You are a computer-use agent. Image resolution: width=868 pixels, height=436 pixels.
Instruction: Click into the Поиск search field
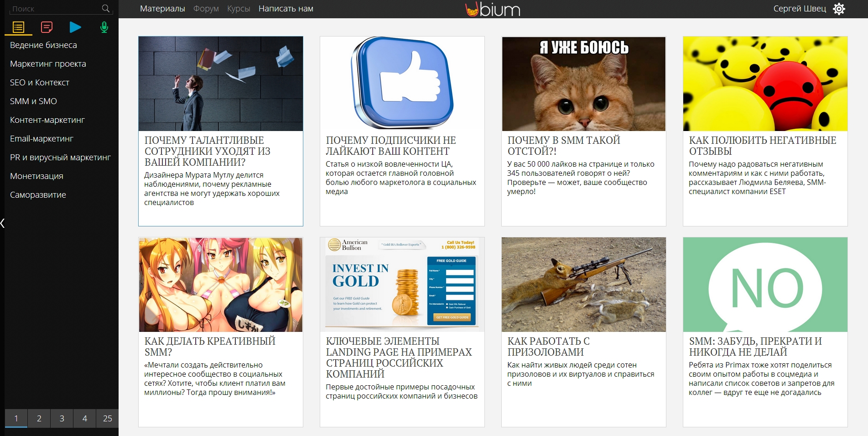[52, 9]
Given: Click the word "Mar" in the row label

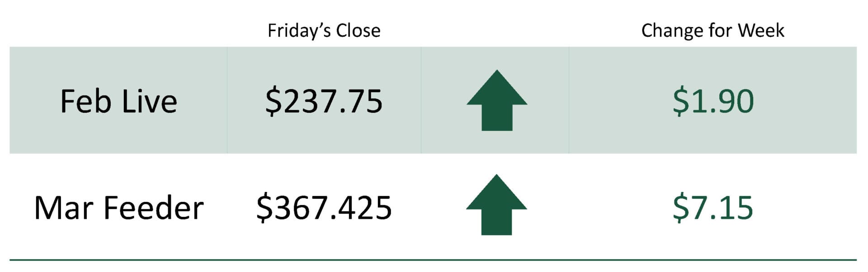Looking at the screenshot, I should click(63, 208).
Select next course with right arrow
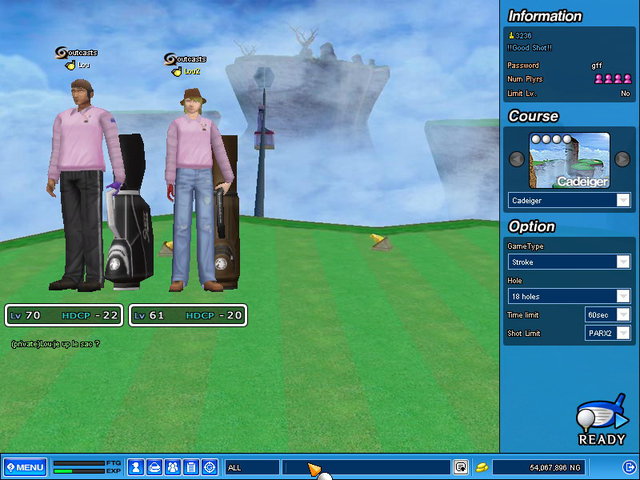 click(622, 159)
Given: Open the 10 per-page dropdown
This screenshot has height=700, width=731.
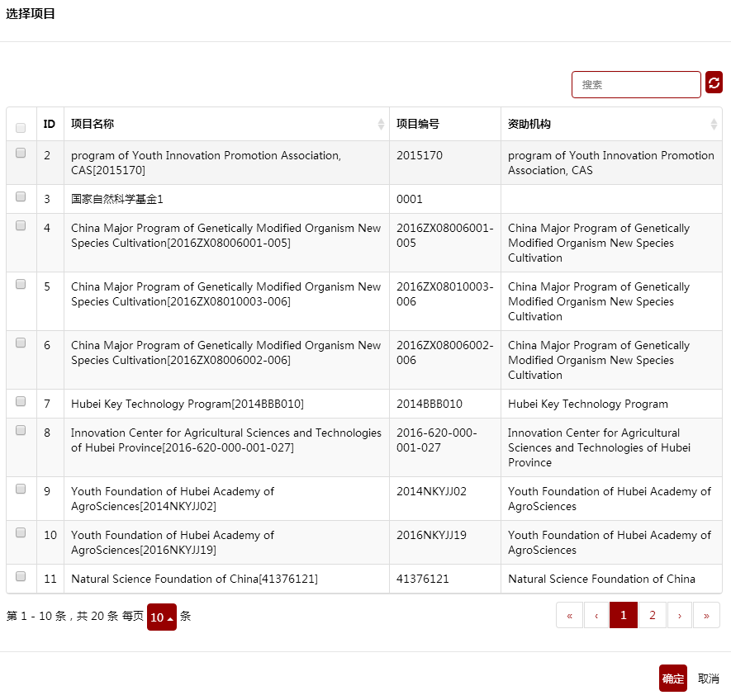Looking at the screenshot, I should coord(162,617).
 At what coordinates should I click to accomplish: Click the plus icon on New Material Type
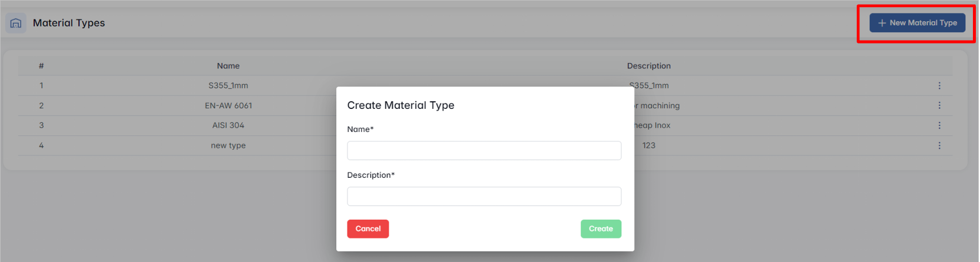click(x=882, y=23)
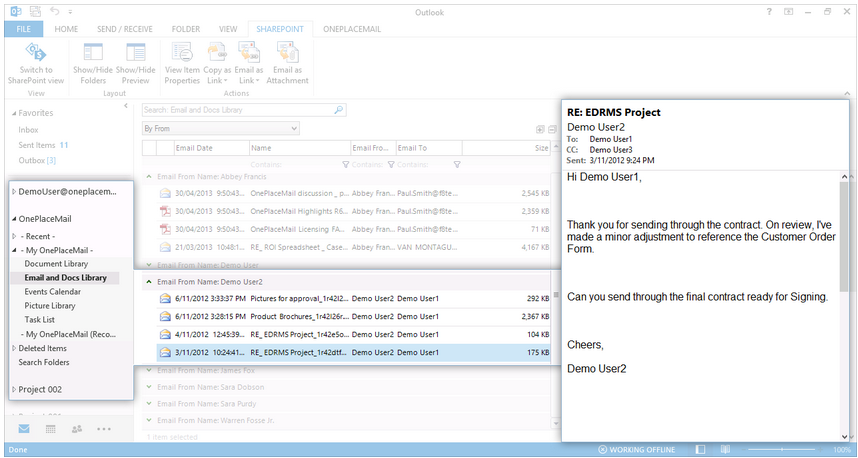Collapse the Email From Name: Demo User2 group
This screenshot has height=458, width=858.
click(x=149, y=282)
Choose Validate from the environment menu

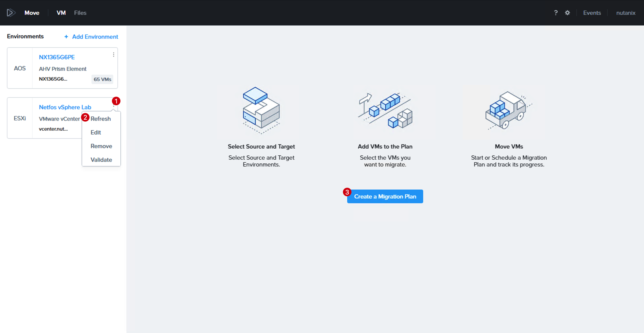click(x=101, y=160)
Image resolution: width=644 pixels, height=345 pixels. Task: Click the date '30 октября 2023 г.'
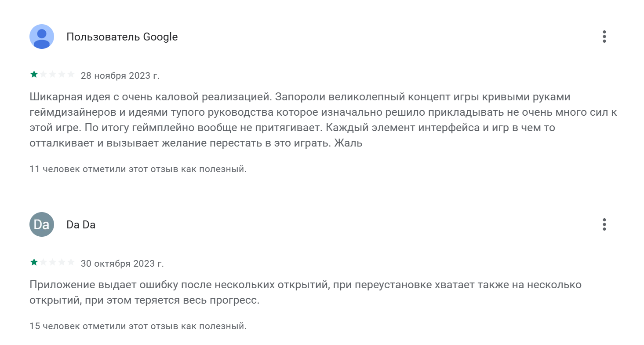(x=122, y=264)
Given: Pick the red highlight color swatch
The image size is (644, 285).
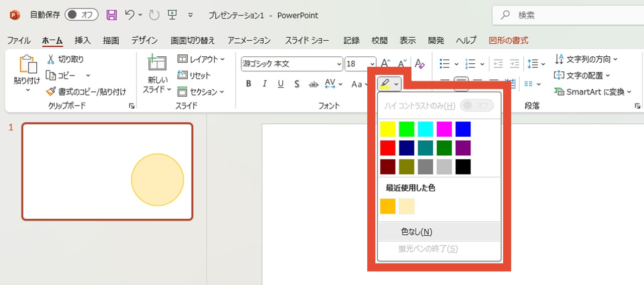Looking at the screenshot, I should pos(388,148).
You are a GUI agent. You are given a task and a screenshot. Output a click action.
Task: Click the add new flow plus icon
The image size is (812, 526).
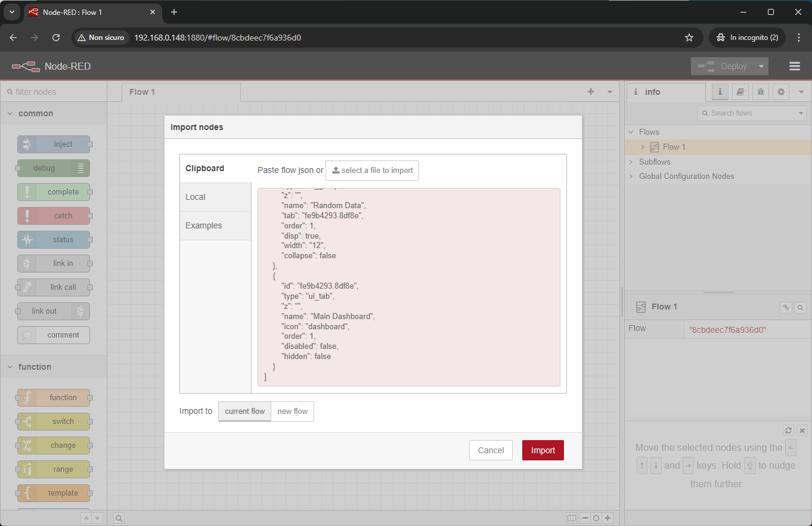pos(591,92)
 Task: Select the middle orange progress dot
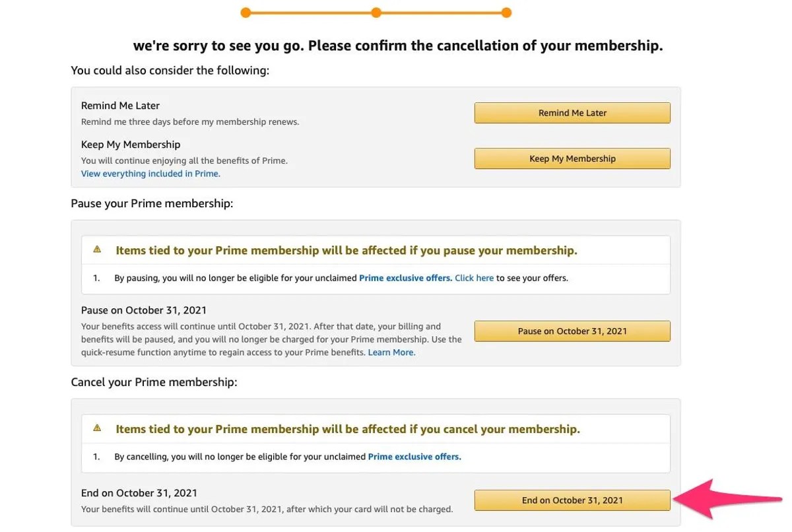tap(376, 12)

____

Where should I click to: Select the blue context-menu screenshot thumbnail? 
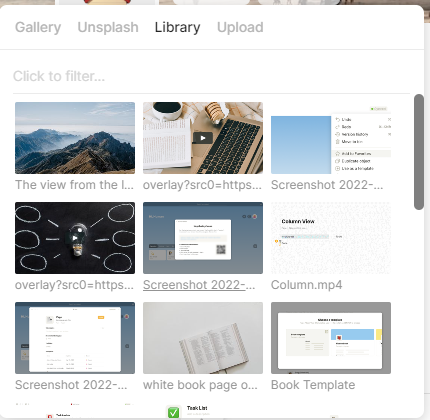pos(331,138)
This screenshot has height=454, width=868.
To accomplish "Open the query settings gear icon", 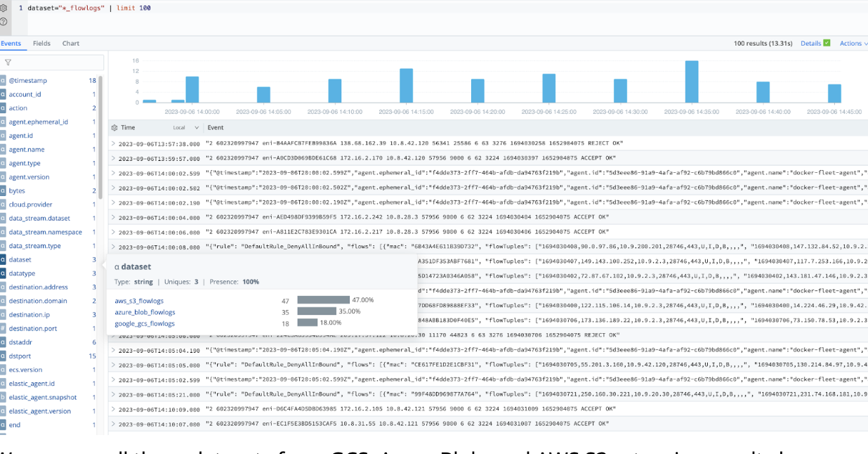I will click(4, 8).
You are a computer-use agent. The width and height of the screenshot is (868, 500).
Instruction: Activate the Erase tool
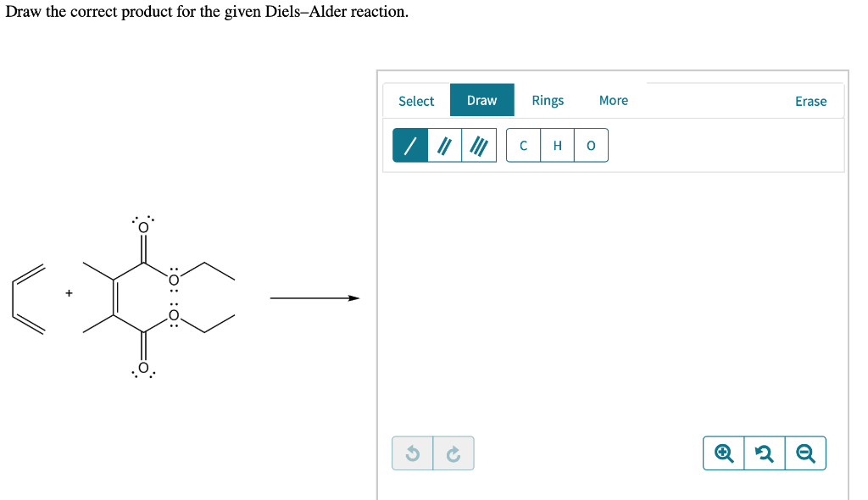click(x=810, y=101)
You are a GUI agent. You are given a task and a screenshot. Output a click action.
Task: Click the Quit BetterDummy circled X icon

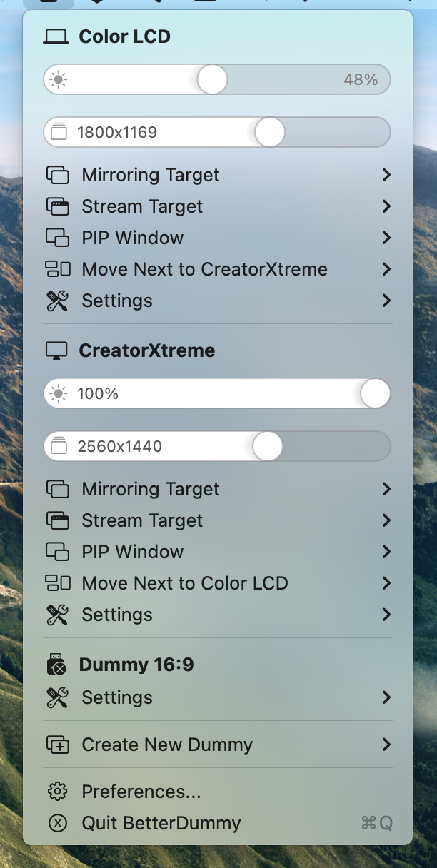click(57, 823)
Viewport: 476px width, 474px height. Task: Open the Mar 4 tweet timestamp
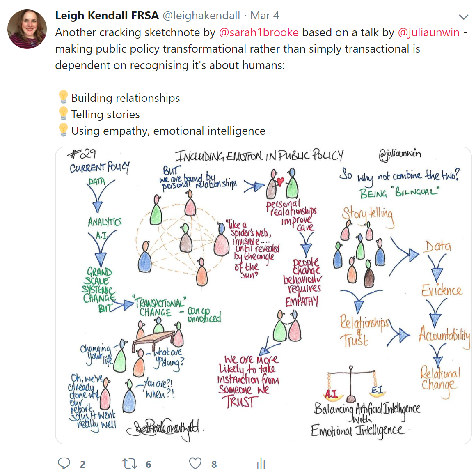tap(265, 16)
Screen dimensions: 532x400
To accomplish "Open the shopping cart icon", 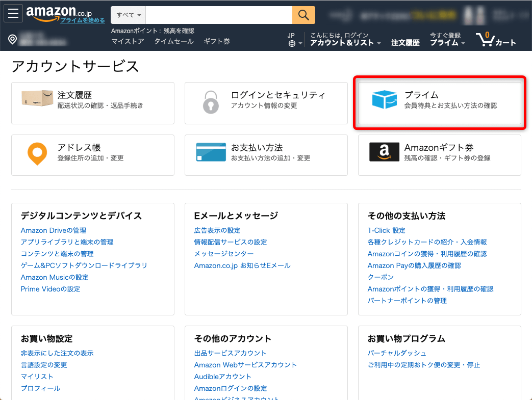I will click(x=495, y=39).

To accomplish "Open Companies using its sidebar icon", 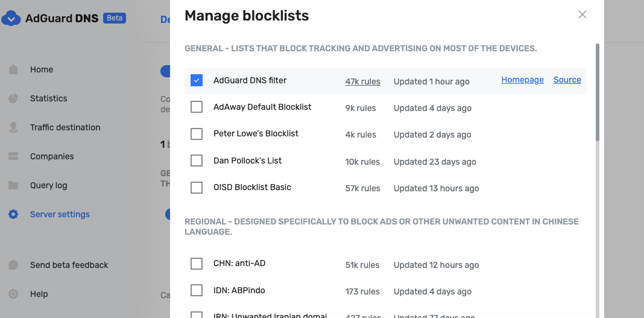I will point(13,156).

____

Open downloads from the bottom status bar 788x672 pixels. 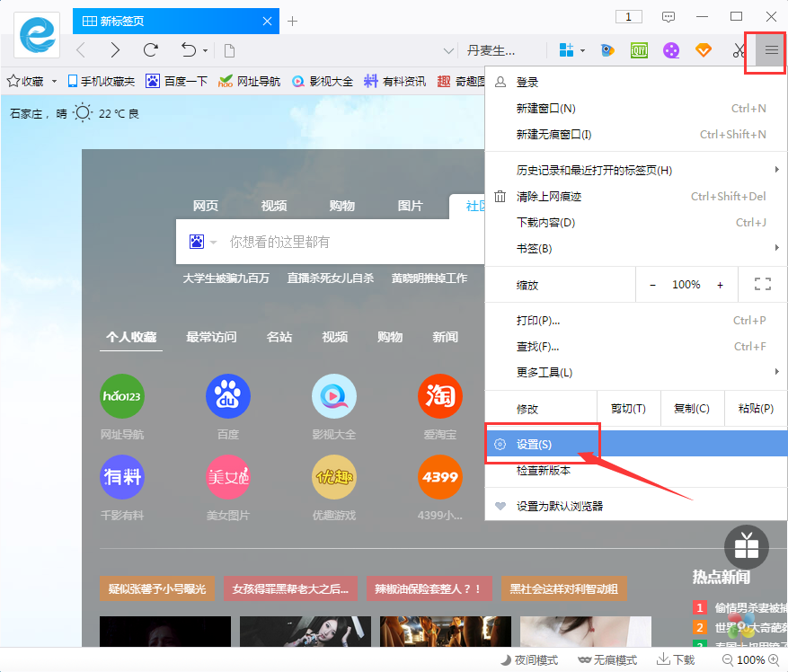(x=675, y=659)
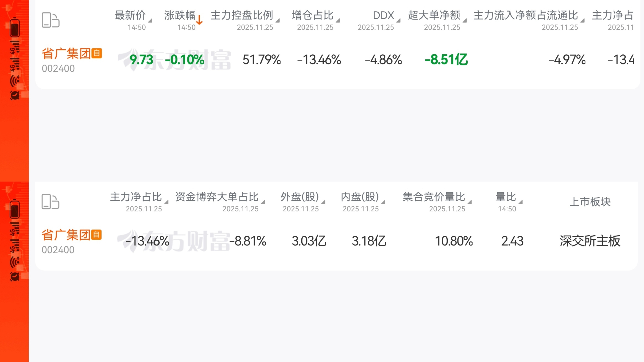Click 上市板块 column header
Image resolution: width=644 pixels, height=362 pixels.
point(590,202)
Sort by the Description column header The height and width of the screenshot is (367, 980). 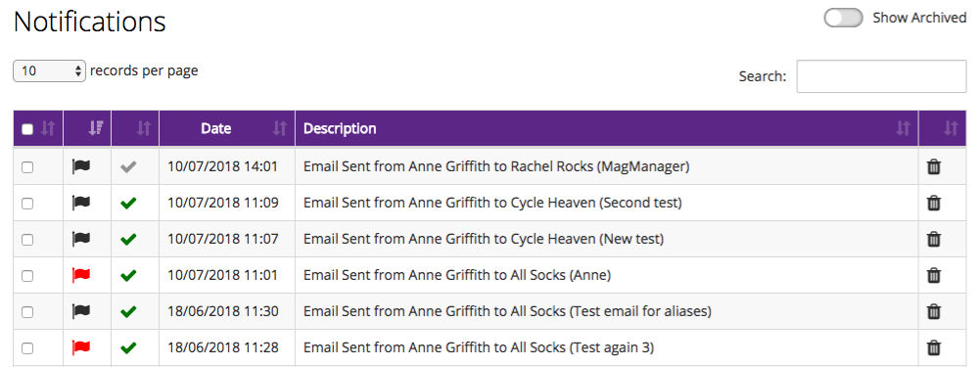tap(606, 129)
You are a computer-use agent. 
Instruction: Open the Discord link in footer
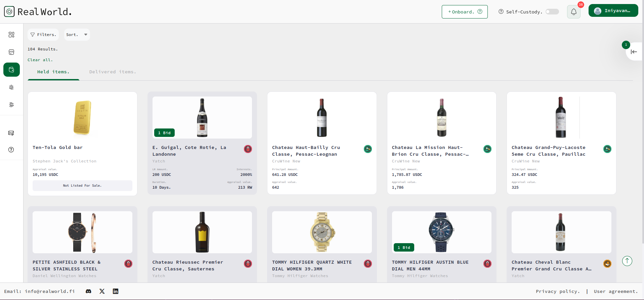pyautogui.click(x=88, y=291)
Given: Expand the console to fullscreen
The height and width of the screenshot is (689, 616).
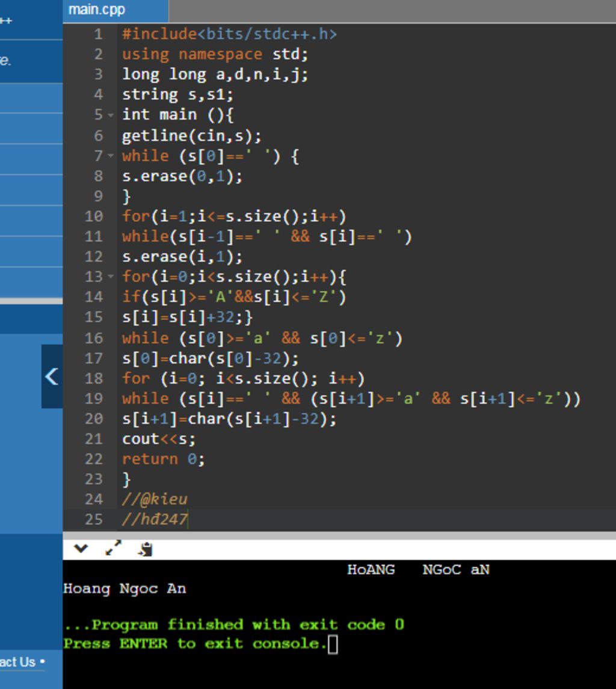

____

-- Prompt --
In the listing above, the required lines run from the line with "Instruction: Open the Discord link in footer" through the line with "The height and width of the screenshot is (689, 616).". Output exactly those lines, omitting pictures.

-- Written reply --
Instruction: Open the Discord link in footer
pyautogui.click(x=88, y=291)
Given: Expand the console to fullscreen
The height and width of the screenshot is (689, 616).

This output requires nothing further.